Ciudad Vieja – die Altstadt atmet Geschichte

Als kleine Halbinsel in den Río de la Plata hineinragend ist die Altstadt, die Ciudad Vieja, das historische Herzstück Montevideos. Ursprünglich war sie lediglich als Festung zum Schutz gegen die Angriffe argentinischer und brasilianischer Truppen gebaut worden und daher einstmals komplett ummauert. Die Puerta de la Ciudadela, das Tor einer gewaltigen Zitadelle, die sie zusätzlich absichern sollte, steht noch heute gegenüber der Plaza de la Independencia (der Nahtstelle zwischen Alt- und Neustadt), die Zitadelle selbst ist Vergangenheit. Ein Spaziergang durch die im Schachbrettmuster angelegte Ciudad Vieja ist wie ein Ausflug in die Geschichte des 18. und 19. Jahrhunderts.
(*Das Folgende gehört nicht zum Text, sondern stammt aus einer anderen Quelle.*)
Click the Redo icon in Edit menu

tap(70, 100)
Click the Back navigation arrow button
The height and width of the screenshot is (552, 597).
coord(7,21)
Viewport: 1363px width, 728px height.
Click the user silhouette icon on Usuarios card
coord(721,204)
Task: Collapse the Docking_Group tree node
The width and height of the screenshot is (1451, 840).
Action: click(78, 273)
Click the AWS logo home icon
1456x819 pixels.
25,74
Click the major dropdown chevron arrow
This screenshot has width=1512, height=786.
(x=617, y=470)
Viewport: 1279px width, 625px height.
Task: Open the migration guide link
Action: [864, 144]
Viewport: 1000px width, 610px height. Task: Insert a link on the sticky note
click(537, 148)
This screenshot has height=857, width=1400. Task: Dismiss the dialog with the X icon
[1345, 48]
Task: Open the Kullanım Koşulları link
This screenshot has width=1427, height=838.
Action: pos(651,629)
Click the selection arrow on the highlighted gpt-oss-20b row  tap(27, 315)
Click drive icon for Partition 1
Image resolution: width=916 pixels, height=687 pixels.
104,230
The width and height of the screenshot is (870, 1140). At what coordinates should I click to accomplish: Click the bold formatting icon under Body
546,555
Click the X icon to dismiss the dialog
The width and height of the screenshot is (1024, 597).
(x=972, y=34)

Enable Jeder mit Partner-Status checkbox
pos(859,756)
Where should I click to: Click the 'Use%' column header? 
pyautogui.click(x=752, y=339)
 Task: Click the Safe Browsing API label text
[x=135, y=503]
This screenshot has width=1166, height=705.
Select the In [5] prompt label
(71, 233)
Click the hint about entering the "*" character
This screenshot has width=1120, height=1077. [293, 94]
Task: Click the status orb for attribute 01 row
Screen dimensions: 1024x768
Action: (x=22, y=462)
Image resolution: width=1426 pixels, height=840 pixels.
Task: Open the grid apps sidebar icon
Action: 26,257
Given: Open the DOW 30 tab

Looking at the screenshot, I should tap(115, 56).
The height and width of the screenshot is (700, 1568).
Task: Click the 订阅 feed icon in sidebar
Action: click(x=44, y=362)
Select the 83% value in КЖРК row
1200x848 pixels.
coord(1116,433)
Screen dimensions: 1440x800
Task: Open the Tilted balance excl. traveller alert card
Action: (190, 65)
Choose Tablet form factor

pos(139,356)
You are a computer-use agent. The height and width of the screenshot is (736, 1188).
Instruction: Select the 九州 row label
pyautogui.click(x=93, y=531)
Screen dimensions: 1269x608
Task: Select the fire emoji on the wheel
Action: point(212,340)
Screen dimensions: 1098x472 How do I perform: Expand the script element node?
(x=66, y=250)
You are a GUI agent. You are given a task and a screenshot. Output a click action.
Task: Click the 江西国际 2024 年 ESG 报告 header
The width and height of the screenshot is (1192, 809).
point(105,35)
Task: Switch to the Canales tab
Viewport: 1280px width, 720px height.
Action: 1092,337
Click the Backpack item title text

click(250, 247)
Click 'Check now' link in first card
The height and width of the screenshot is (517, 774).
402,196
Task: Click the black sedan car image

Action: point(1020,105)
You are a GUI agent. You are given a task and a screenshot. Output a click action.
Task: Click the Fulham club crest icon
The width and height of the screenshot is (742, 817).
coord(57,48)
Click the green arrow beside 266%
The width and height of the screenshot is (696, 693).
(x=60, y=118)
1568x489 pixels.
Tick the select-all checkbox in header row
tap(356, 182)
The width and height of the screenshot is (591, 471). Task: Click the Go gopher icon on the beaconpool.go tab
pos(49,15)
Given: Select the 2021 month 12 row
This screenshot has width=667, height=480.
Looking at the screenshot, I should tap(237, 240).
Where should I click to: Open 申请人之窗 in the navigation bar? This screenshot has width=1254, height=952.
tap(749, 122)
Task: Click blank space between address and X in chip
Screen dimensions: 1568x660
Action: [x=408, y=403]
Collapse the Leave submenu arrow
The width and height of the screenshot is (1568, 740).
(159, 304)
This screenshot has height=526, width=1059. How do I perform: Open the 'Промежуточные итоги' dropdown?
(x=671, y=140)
Foto: Die Puerta de la Ciudadela und der Palacio Salvo

Hier finden sich noch immer prächtige Kolonialbauten, Kirchen und die Kathedrale von Montevideo (1804 eingeweiht, war sie das erste öffentliche Gebäude der Stadt) sowie Paläste in den unterschiedlichsten Stilrichtungen: von der Renaissance über den Barock bis hin zu den verschiedenen Ausprägungen von Klassizismus und Neoklassizismus. Direkt gegenüber der Kathedrale erhebt sich der Cabildo, zur Kolonialzeit sowohl Rathaus als auch königliches Gefängnis.

Es lohnt sich unbedingt, nicht nur durch die Gassen zu bummeln, sondern auch hier und da in die alten Hinterhöfe zu schauen oder sich auf eine der Plazas zu setzen, um bewusst den außergewöhnlichen architektonischen Reichtum zu bestaunen. Besonders pittoresk ist die Plaza Zabala, die nach Bruno Mauricio de Zabala, dem Gründer Montevideos, benannt ist: Ihm zu Ehren steht in der Mitte sein überlebensgroßes Reiterdenkmal. An den Platz grenzt der dreieckige Palacio Taranco, der erst 1910 fertig gestellt wurde und heute das Museo Nacional de Arte Decorativo beherbergt. Seine Fassaden wurden von zwei französischen Architekten eklektisch gestaltet und erinnern an den Louis-XVI.-Stil, ebenso wie die Inneneinrichtung.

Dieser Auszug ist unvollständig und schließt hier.